Kirinyaga Governor Anne Waiguru spent the better part of Wednesday at the EACC offices being quizzed over alleged misappropriation of imprests by her office.
The governor arrived at the Ethics and Anti-Corruption Commission headquarters at 10am. She walked out of the revolving doors minutes after 5pm.
Kirinyaga MCAs had accused the governor of awarding herself Sh10.63 million in imprests as travel allowances for foreign trips she never made.
During her impeachment, MCAs claimed the county chief was irregularly paid travel allowances amounting to Sh10.6 million “yet she did not make the trips”.
The Senate while acquitting her concluded that “there exists a well-orchestrated and complex web of corruption in the tendering process at the county government of Kirinyaga.”
But addressing the press, Waiguru said she was only grilled over the Sh10.63 million imprests and not the tendering process at the county.
She termed what she was going through as a well-crafted witch-hunt by Kirinyaga MCAs.
“I was called here on the issue of imprests. I am happy the truth is finally going to come out. You can make all manner of allegations but you must provide the evidence.”
The governor confirmed the MCAs were indeed part of some of the trips they are accusing her of pocketing imprests.
Meanwhile, Kirinyaga MCAs have demanded for mediation with Waiguru to resolve the budget and political standoff in the county.
This is even as the Controller of Budget insisted that the MCAs violated provisions of the Public Finance Management Act and other related laws in ‘overhauling’ executive’s budget.

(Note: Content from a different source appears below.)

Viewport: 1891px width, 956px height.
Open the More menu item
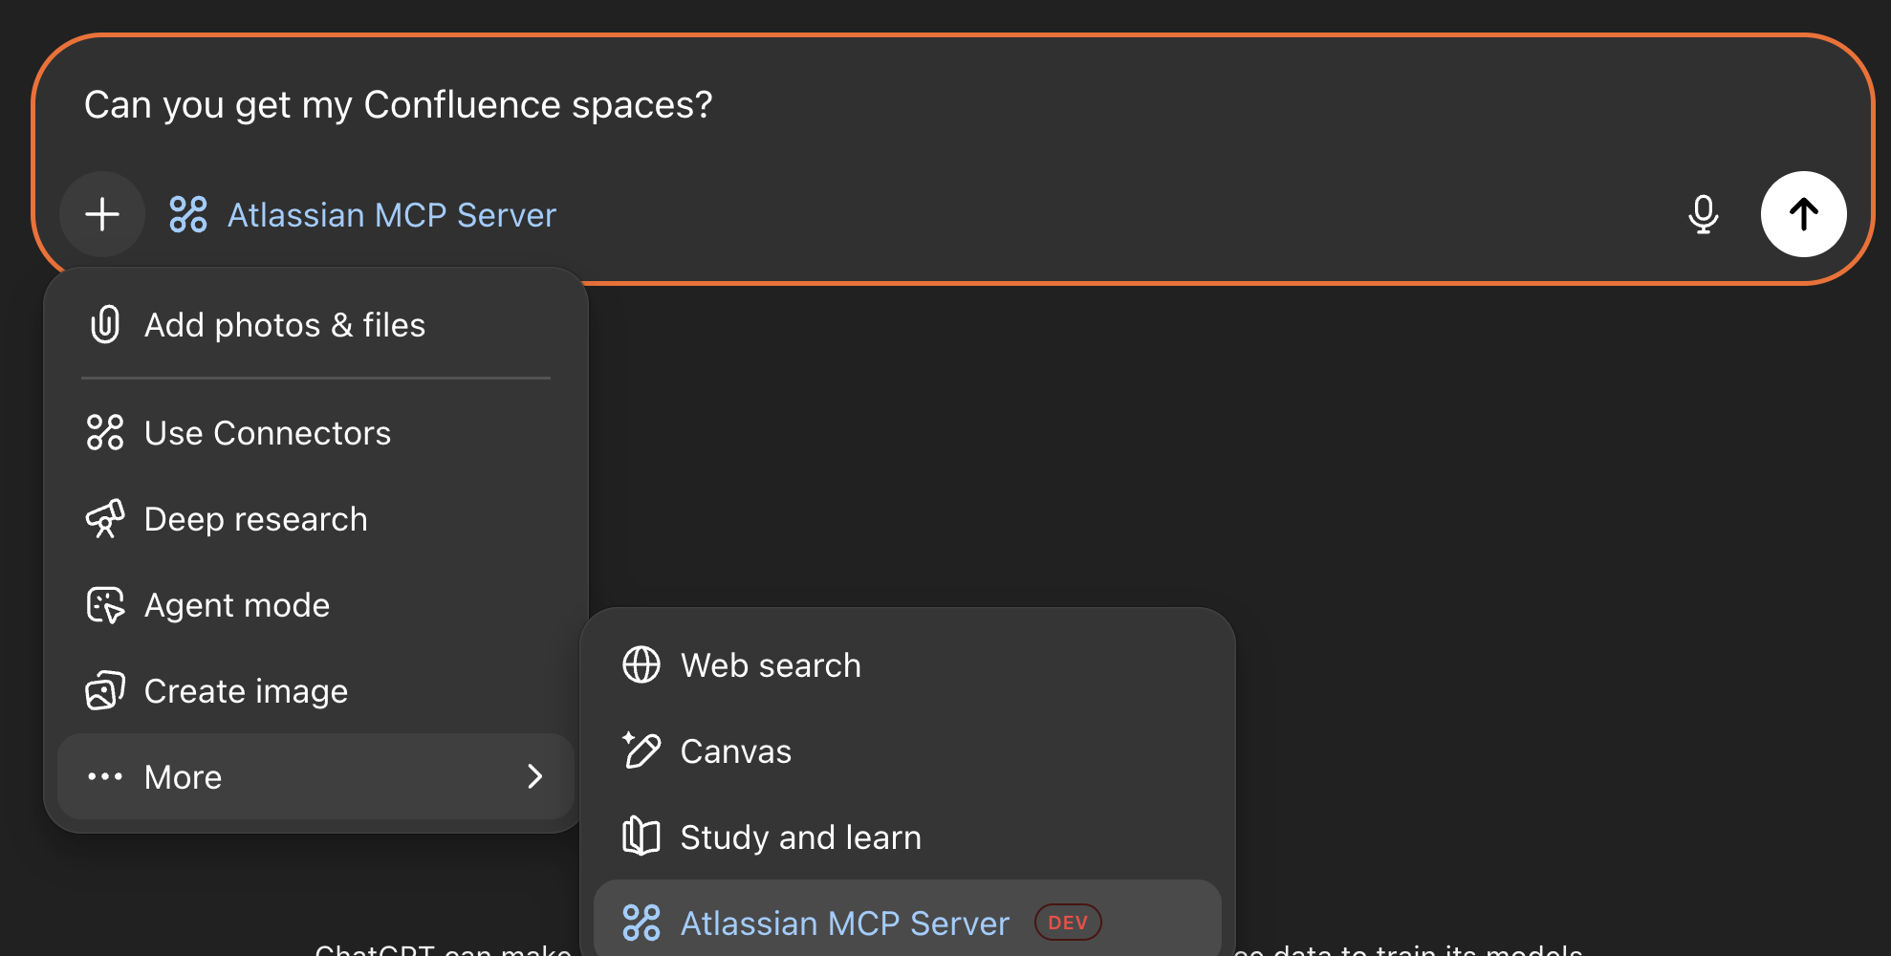184,777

Appearing before the Senate Devolution and Intergovernmental Relations Committee, a conciliator, the ward representatives demanded that Waiguru withdraws the two constitutional petitions she filed in the High Court and assents to the disputed Appropriations Bill.

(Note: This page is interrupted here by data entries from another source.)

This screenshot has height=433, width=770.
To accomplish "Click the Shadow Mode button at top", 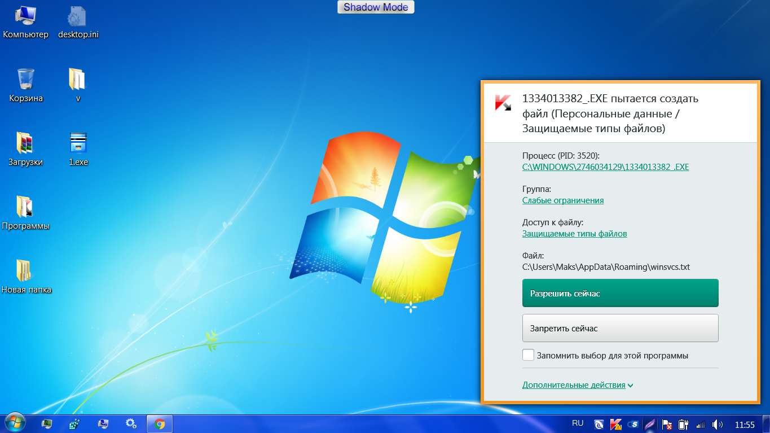I will coord(376,7).
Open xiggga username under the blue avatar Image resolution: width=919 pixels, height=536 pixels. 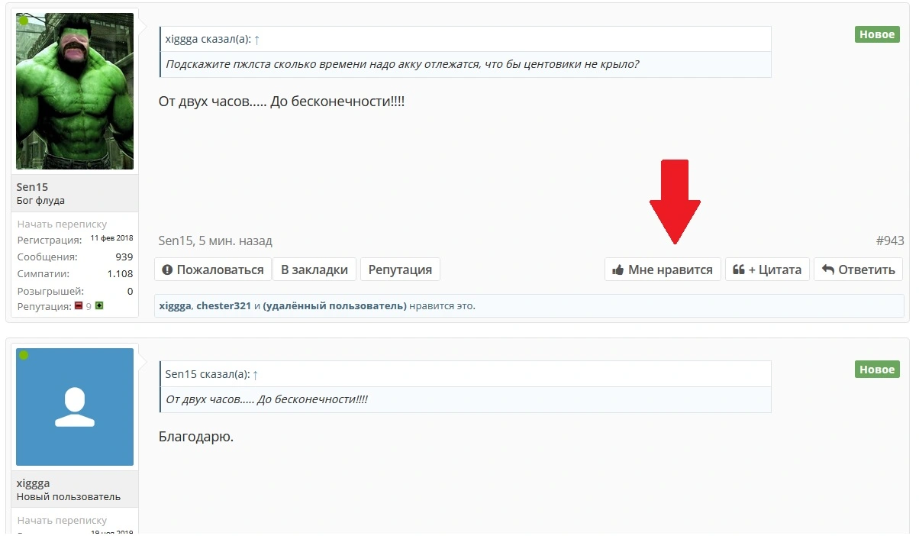34,483
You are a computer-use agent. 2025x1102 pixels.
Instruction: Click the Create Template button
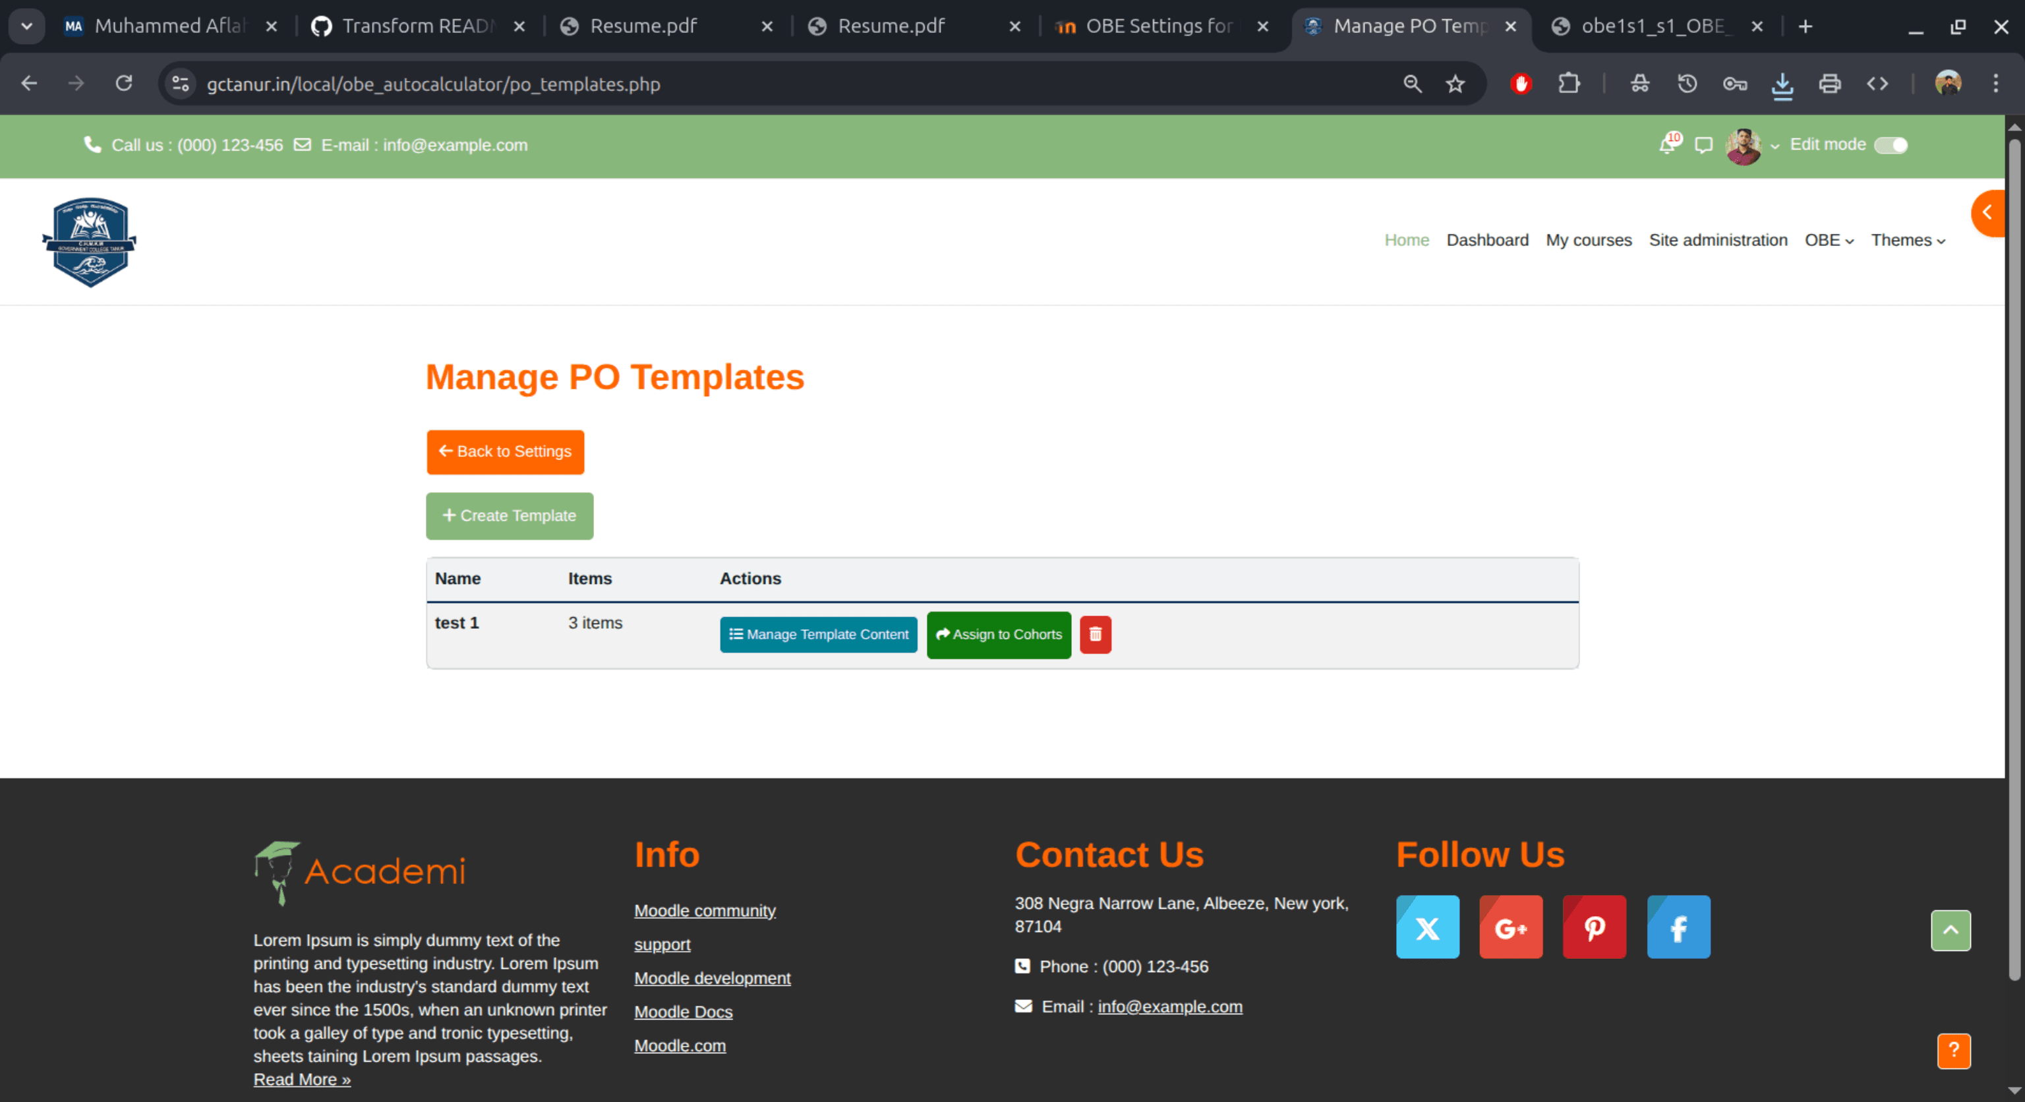click(509, 516)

County assembly speaker Antony Gathumbi and majority leader James Murango said the MCAs want Waiguru to sign the Bill and cause its publication in the Kenya Gazette.
“The governor is not seeking the intervention of the Senate in good faith. This is demonstrated by the fact that she had severally sued the county assembly and obtained conservatory orders on the subject matter which she has invited the Senate to intervene over,” Murango said.
They said any step to address the governor’s concerns in the budget would be dealt with through a supplementary appropriations bill.
On Tuesday, the county executive obtained an order staying the implementation of the Appropriations Bill disputed by the governor.
The bill was set to automatically become law on Friday after two-thirds of the MCAs rejected the governor’s reservations.
Waiguru had protested what she termed as overhaul of the budget by the MCAs in blatant violations of the law and petitioned the Senate to intervene.
On Wednesday, the MCAs defended their action, saying they followed the due process and guidelines provided by the CoB in approving the budget.
“We followed the law and the advice that had been given by the CoB. We followed the annual development and the county fiscal strategy paper which we approved in concurrence with the executive,” the county assembly Budget and Appropriations Committee chairman David Mathenge said.
But CoB Margaret Nyakango, who had on Tuesday said the MCAs used the wrongs she had flagged in the initial budget estimates to commit another wrong, insisted that the ward reps violated the law in preparing their own budget and passing it.
Nyakango said such a bill must originate from the executive as provided for in the PFM Act.
“The county assembly removed from the budget the Sh146 million grant from World Bank contrary to Section 138 (5) PFM that states that such grants must be appropriated,” she said.
Further, the CoB faulted the assembly for allocating more than Sh200 million for the construction of assembly chamber building to the detriment of other pressing priorities.
“It is still our view that the allocation to this project should have been staggered so that other priorities do not suffer,” she said.
While maintaining their innocence, Mathenge sought to blame Waiguru and her administration, claiming that the executive declined to give them crucial documents, including staff audit report and grant work plans, to guide them in making changes to the budget.
“The county assembly has been sitting under a tent for two years now. It has been so challenging on the part of the county assembly,” he said.